Saturday, April 13, 2013

Expect The Unexpected

18.03.2013
March, the eighteenth. Why so particular about this date? To me, it wasn't an ordinary day, it was a day to remember,or better yet, a morning filled with unexpected things. The memory of that day is yet still clear and surreal until today as if it had been encrypted in my hippocampus. In fact, I will never want it to fade away. After 3 months of waiting, three long and dreadful months of waiting, that morning arrived with a mixture of anxiety and what do you call, a feeling of insecurity. Arrived at school auditorium, seeing all the old and known faces of the ex-schoolmates definitely lightened my mood, a simple rendezvous with the ex-classmates and chit-chat literally killed the butterflies in my stomach. But all these did not last long until my teacher sneaked up to me and told me that only 4 people from my school got 4 straight A's, which they are normally known as 4 Flats, excluding Aw Yeong (my school's top student) who received the National Top 2 student award with his fucking awesome-almost-godlike results of 5A's on the same morning at Putrajaya, KL. Knowing that only 4 of us got 4 Flats, I was totally devastated at that moment; reckoning the chance for myself to be enlisted among the 'furious four' was almost a flat line, I had no idea what to do but to expect myself to prepare for the worst.

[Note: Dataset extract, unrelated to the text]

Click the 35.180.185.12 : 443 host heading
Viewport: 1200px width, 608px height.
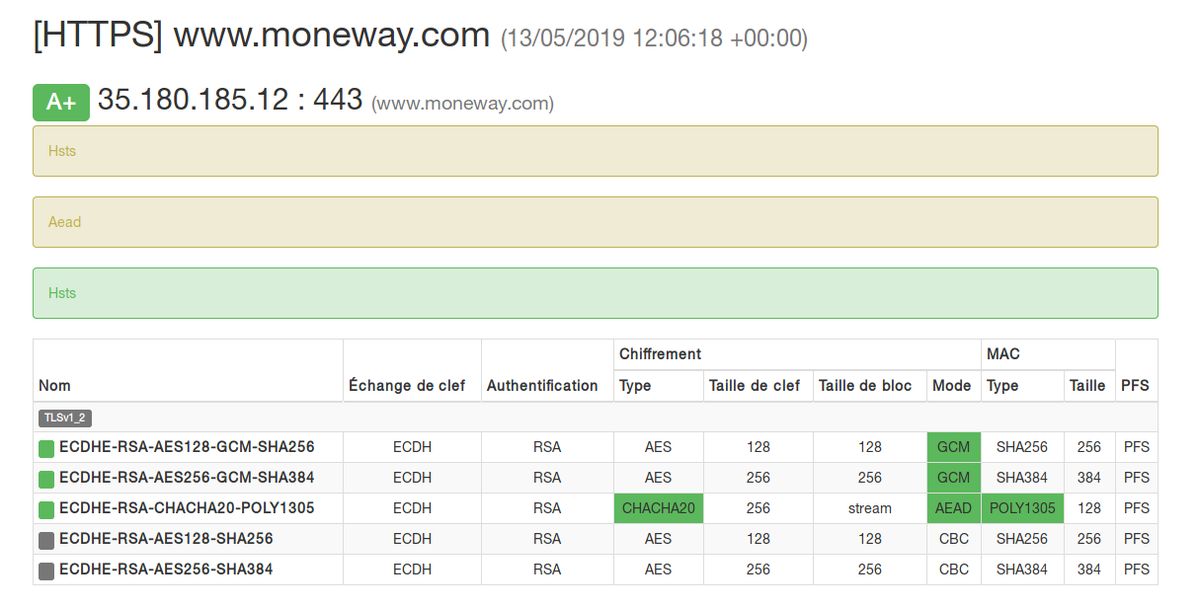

Speaking of which, this has to be dated back to last year, when I was nominated by principal to go for NUS ASEAN scholarship. I was stressed and under pressure that every nominee had to do really well (literally every nominee in the past got 4Flats) as warned by the principal. At times, I asked myself am I capable to be one of the scholar? Am I able to safeguard my pride and dignity by not wasting the chance? and all the daunting doubts that filled my damn mind during exam period. It was then until the study week before my last paper, the Physics paper 1, I stayed back at the extra class and asked my Physics teacher, how should I do as the feeling of insecurities was affecting me badly, how can I do to cope with that? how would it be if I couldn't achieve the targets where the principal set forth. Her words were thoughtful, I could still recall what she told me on that day in a soft yet strong and convincing voice. At this point when I think back of the time when the silly thought occupied my mind was totally not-worthy, but on the plus side, it somewhat acted as a reminder to keep me striving hard. So, what happened after the lecture was that I became really relaxed and alarm-off and with a thought in my mind, if you think you can, you can. So, until the results announcement day did I discover that what mind power can really help you, a lot. I shall describe about it later on.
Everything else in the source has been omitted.